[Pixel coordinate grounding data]
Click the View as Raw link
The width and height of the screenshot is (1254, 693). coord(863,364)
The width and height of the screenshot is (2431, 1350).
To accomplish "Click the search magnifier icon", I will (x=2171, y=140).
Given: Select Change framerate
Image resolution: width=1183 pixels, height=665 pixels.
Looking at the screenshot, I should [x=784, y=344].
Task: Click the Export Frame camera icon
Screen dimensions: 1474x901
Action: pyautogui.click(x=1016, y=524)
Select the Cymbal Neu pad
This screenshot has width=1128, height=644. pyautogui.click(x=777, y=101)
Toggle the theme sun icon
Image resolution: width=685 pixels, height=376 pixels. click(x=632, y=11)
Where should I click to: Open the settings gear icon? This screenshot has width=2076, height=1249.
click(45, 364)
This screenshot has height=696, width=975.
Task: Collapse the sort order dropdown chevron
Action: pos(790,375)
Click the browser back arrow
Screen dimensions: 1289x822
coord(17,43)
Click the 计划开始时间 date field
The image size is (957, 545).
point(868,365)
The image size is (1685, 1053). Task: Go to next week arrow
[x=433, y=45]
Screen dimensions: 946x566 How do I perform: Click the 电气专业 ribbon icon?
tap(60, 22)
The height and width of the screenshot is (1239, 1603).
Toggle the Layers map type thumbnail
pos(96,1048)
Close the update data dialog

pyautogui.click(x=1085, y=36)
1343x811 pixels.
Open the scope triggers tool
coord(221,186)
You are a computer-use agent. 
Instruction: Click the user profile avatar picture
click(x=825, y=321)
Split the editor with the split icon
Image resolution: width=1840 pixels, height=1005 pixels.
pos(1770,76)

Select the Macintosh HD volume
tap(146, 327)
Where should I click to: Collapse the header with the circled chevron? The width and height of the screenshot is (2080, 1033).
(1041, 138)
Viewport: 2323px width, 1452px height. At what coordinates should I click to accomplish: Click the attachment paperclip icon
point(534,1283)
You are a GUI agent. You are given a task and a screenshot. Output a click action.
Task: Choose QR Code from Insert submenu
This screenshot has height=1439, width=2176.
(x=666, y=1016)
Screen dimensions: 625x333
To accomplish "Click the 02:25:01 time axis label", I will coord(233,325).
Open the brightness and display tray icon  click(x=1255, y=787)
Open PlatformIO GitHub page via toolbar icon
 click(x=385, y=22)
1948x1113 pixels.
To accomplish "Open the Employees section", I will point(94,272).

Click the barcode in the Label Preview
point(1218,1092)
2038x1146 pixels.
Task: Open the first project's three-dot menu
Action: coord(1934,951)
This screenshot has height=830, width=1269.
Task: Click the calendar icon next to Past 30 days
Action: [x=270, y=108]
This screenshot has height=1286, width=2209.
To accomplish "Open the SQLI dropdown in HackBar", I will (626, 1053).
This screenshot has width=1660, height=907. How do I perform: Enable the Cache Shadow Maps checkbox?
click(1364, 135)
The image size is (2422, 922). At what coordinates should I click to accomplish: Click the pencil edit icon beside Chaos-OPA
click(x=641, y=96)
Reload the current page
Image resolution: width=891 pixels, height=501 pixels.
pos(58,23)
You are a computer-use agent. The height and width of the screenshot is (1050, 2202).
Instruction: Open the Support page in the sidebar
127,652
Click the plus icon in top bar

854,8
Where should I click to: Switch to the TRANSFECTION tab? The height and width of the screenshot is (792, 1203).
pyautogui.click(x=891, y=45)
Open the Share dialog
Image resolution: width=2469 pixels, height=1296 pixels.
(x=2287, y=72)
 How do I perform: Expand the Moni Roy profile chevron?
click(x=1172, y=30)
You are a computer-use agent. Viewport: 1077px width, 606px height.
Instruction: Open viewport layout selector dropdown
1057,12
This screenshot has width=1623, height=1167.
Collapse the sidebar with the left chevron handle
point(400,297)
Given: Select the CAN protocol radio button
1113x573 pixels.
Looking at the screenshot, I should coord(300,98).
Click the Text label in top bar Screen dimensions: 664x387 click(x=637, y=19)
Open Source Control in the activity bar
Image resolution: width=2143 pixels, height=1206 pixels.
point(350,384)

Exercise
Matching lines for the string "computer": work out how many the records contain and write only the number.

Solution to the exercise
3